WHAT YOU ARE ASKED TO DO. Leaving nothing out, set down all the data exactly.

INPUT MATERIAL.
╔══

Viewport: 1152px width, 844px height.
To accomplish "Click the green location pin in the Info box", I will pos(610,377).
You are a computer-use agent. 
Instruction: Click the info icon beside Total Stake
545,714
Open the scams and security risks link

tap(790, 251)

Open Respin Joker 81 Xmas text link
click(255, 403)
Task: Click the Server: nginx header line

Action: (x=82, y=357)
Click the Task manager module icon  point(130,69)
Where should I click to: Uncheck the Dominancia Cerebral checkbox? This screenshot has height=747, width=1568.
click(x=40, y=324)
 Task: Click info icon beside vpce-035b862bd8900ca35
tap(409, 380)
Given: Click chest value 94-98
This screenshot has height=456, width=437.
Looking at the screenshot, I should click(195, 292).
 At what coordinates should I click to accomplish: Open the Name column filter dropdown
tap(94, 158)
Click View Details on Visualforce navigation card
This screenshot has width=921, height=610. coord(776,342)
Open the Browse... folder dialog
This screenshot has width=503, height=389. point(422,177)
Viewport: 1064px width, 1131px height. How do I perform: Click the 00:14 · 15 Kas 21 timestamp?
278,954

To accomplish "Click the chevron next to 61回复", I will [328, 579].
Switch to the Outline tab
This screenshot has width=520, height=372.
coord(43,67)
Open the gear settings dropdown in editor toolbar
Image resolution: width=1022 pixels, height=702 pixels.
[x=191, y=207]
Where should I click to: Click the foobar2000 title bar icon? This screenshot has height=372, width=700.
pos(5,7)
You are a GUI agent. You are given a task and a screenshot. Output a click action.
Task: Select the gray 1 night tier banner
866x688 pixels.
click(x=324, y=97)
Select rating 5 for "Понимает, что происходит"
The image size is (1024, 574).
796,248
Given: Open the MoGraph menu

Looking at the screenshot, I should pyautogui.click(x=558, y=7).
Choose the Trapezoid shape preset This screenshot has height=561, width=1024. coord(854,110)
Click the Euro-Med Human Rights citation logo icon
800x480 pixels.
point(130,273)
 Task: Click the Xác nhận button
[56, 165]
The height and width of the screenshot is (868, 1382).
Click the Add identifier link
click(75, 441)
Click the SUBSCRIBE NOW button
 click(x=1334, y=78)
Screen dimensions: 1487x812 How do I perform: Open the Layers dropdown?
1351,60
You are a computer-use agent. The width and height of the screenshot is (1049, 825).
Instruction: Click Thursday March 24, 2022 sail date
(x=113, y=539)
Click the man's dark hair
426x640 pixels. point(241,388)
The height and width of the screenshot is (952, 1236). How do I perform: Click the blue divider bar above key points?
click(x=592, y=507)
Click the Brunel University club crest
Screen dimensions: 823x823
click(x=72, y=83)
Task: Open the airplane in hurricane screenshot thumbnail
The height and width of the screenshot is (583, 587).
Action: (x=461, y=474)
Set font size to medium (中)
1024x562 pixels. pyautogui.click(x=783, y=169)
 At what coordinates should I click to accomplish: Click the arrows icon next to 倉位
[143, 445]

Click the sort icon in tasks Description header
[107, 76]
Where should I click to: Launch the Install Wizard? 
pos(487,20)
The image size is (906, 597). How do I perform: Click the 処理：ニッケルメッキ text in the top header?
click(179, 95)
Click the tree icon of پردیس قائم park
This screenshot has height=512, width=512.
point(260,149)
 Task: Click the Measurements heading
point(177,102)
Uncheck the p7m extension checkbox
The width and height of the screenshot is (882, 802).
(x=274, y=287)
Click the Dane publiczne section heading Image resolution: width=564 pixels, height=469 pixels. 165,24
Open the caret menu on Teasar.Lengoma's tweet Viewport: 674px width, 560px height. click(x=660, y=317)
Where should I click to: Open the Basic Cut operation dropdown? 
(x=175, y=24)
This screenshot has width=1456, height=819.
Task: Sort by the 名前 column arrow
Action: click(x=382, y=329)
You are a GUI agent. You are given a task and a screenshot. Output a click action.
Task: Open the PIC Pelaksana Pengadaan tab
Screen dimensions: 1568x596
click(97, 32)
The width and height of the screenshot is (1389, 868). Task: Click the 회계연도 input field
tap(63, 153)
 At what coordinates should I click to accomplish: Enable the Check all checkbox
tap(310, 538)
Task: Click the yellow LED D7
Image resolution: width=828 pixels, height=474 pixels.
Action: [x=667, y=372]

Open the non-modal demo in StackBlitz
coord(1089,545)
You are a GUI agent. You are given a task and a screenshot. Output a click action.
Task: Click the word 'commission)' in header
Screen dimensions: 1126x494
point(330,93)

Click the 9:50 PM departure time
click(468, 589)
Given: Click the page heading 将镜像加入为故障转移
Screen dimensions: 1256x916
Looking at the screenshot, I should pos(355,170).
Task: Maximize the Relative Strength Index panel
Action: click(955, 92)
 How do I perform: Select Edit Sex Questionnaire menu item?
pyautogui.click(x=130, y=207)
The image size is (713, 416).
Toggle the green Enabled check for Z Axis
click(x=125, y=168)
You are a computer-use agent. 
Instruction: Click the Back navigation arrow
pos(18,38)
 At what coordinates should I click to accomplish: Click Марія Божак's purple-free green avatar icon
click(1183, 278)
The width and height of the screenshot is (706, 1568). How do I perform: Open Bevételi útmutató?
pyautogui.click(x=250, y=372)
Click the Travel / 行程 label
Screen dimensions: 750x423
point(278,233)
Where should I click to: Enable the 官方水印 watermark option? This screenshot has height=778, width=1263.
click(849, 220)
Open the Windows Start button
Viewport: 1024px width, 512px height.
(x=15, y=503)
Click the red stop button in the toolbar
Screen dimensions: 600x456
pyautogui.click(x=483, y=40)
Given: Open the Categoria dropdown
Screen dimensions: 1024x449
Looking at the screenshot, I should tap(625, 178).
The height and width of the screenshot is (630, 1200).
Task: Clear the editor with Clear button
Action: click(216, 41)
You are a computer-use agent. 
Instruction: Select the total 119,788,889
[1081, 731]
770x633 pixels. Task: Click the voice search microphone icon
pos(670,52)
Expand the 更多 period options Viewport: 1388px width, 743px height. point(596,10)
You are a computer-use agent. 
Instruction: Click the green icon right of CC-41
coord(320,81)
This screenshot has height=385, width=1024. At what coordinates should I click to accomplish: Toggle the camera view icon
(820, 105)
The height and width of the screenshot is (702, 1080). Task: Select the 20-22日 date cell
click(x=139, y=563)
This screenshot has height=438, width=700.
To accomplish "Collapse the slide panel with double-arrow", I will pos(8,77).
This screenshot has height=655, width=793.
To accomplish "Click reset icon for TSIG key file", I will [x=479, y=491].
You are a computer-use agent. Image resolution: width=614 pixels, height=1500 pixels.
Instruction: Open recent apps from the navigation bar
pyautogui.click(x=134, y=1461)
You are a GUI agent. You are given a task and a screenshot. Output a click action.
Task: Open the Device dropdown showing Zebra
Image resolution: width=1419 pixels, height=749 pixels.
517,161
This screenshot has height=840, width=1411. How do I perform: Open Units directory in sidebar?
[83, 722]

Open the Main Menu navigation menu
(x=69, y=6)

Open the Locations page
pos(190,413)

╚══

SOLVED PROBLEM.
Viewport: 1152px width, 844px height.
To accomplish "Click the green location pin in the Info box", I will pos(610,377).
You are a computer-use agent. 
Instruction: Click the info icon beside Total Stake
545,714
Open the scams and security risks link

tap(790, 251)

Open Respin Joker 81 Xmas text link
click(255, 403)
Task: Click the Server: nginx header line

Action: (x=82, y=357)
Click the Task manager module icon  point(130,69)
Where should I click to: Uncheck the Dominancia Cerebral checkbox? This screenshot has height=747, width=1568.
click(x=40, y=324)
 Task: Click info icon beside vpce-035b862bd8900ca35
tap(409, 380)
Given: Click chest value 94-98
This screenshot has height=456, width=437.
Looking at the screenshot, I should click(195, 292).
 At what coordinates should I click to accomplish: Open the Name column filter dropdown
tap(94, 158)
Click View Details on Visualforce navigation card
This screenshot has width=921, height=610. coord(776,342)
Open the Browse... folder dialog
This screenshot has width=503, height=389. point(422,177)
Viewport: 1064px width, 1131px height. How do I perform: Click the 00:14 · 15 Kas 21 timestamp?
278,954

To accomplish "Click the chevron next to 61回复", I will [328, 579].
Switch to the Outline tab
This screenshot has width=520, height=372.
coord(43,67)
Open the gear settings dropdown in editor toolbar
Image resolution: width=1022 pixels, height=702 pixels.
[x=191, y=207]
Where should I click to: Click the foobar2000 title bar icon? This screenshot has height=372, width=700.
pos(5,7)
You are a GUI agent. You are given a task and a screenshot. Output a click action.
Task: Select the gray 1 night tier banner
866x688 pixels.
click(x=324, y=97)
Select rating 5 for "Понимает, что происходит"
The image size is (1024, 574).
796,248
Given: Open the MoGraph menu

Looking at the screenshot, I should pyautogui.click(x=558, y=7).
Choose the Trapezoid shape preset This screenshot has height=561, width=1024. coord(854,110)
Click the Euro-Med Human Rights citation logo icon
800x480 pixels.
point(130,273)
 Task: Click the Xác nhận button
[56, 165]
The height and width of the screenshot is (868, 1382).
Click the Add identifier link
click(75, 441)
Click the SUBSCRIBE NOW button
 click(x=1334, y=78)
Screen dimensions: 1487x812 How do I perform: Open the Layers dropdown?
1351,60
You are a computer-use agent. The width and height of the screenshot is (1049, 825).
Instruction: Click Thursday March 24, 2022 sail date
(x=113, y=539)
Click the man's dark hair
426x640 pixels. point(241,388)
The height and width of the screenshot is (952, 1236). How do I perform: Click the blue divider bar above key points?
click(x=592, y=507)
Click the Brunel University club crest
Screen dimensions: 823x823
click(x=72, y=83)
Task: Open the airplane in hurricane screenshot thumbnail
The height and width of the screenshot is (583, 587).
Action: (x=461, y=474)
Set font size to medium (中)
1024x562 pixels. pyautogui.click(x=783, y=169)
 At what coordinates should I click to accomplish: Click the arrows icon next to 倉位
[143, 445]

Click the sort icon in tasks Description header
[107, 76]
Where should I click to: Launch the Install Wizard? 
pos(487,20)
The image size is (906, 597). How do I perform: Click the 処理：ニッケルメッキ text in the top header?
click(179, 95)
Click the tree icon of پردیس قائم park
This screenshot has height=512, width=512.
point(260,149)
 Task: Click the Measurements heading
point(177,102)
Uncheck the p7m extension checkbox
The width and height of the screenshot is (882, 802).
(x=274, y=287)
Click the Dane publiczne section heading Image resolution: width=564 pixels, height=469 pixels. 165,24
Open the caret menu on Teasar.Lengoma's tweet Viewport: 674px width, 560px height. click(x=660, y=317)
Where should I click to: Open the Basic Cut operation dropdown? 
(x=175, y=24)
This screenshot has width=1456, height=819.
Task: Sort by the 名前 column arrow
Action: click(x=382, y=329)
You are a GUI agent. You are given a task and a screenshot. Output a click action.
Task: Open the PIC Pelaksana Pengadaan tab
Screen dimensions: 1568x596
click(97, 32)
The width and height of the screenshot is (1389, 868). Task: Click the 회계연도 input field
tap(63, 153)
 At what coordinates should I click to accomplish: Enable the Check all checkbox
tap(310, 538)
Task: Click the yellow LED D7
Image resolution: width=828 pixels, height=474 pixels.
Action: [x=667, y=372]

Open the non-modal demo in StackBlitz
coord(1089,545)
You are a GUI agent. You are given a task and a screenshot. Output a click action.
Task: Click the word 'commission)' in header
Screen dimensions: 1126x494
point(330,93)

Click the 9:50 PM departure time
click(468, 589)
Given: Click the page heading 将镜像加入为故障转移
Screen dimensions: 1256x916
Looking at the screenshot, I should pos(355,170).
Task: Maximize the Relative Strength Index panel
Action: click(955, 92)
 How do I perform: Select Edit Sex Questionnaire menu item?
pyautogui.click(x=130, y=207)
The image size is (713, 416).
Toggle the green Enabled check for Z Axis
click(x=125, y=168)
You are a computer-use agent. 
Instruction: Click the Back navigation arrow
pos(18,38)
 At what coordinates should I click to accomplish: Click Марія Божак's purple-free green avatar icon
click(1183, 278)
The width and height of the screenshot is (706, 1568). How do I perform: Open Bevételi útmutató?
pyautogui.click(x=250, y=372)
Click the Travel / 行程 label
Screen dimensions: 750x423
point(278,233)
Where should I click to: Enable the 官方水印 watermark option? This screenshot has height=778, width=1263.
click(849, 220)
Open the Windows Start button
Viewport: 1024px width, 512px height.
(x=15, y=503)
Click the red stop button in the toolbar
Screen dimensions: 600x456
pyautogui.click(x=483, y=40)
Given: Open the Categoria dropdown
Screen dimensions: 1024x449
Looking at the screenshot, I should tap(625, 178).
The height and width of the screenshot is (630, 1200).
Task: Clear the editor with Clear button
Action: click(216, 41)
You are a computer-use agent. 
Instruction: Select the total 119,788,889
[1081, 731]
770x633 pixels. Task: Click the voice search microphone icon
pos(670,52)
Expand the 更多 period options Viewport: 1388px width, 743px height. point(596,10)
You are a computer-use agent. 
Instruction: Click the green icon right of CC-41
coord(320,81)
This screenshot has height=385, width=1024. At what coordinates should I click to accomplish: Toggle the camera view icon
(820, 105)
The height and width of the screenshot is (702, 1080). Task: Select the 20-22日 date cell
click(x=139, y=563)
This screenshot has height=438, width=700.
To accomplish "Collapse the slide panel with double-arrow", I will pos(8,77).
This screenshot has height=655, width=793.
To accomplish "Click reset icon for TSIG key file", I will [x=479, y=491].
You are a computer-use agent. Image resolution: width=614 pixels, height=1500 pixels.
Instruction: Open recent apps from the navigation bar
pyautogui.click(x=134, y=1461)
You are a GUI agent. You are given a task and a screenshot. Output a click action.
Task: Open the Device dropdown showing Zebra
Image resolution: width=1419 pixels, height=749 pixels.
517,161
This screenshot has height=840, width=1411. How do I perform: Open Units directory in sidebar?
[83, 722]

Open the Main Menu navigation menu
(x=69, y=6)

Open the Locations page
pos(190,413)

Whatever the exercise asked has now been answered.